Exercise = Nothing but the lines from the one containing "Image resolution: width=500" through the last line of the data below should be returned, each exactly as it stands, pictures excluded.

Collected data entries:
========================================================================

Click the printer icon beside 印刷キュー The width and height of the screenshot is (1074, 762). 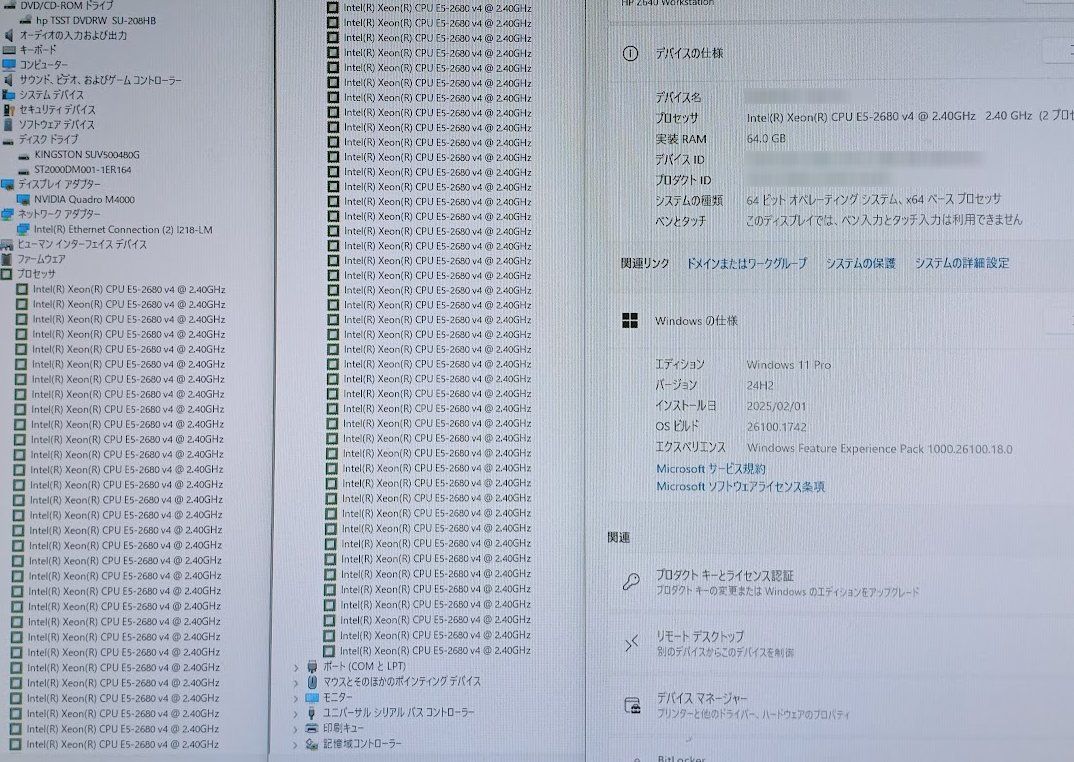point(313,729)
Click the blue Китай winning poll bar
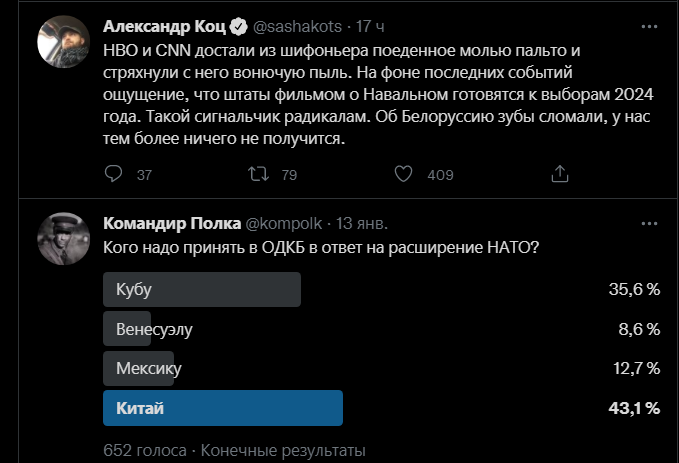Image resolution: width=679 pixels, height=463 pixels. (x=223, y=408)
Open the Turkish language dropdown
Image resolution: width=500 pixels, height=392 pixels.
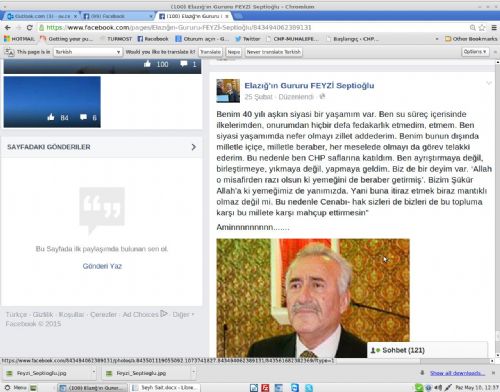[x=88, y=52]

========================================================================

Your response =
Image resolution: width=500 pixels, height=392 pixels.
[x=88, y=52]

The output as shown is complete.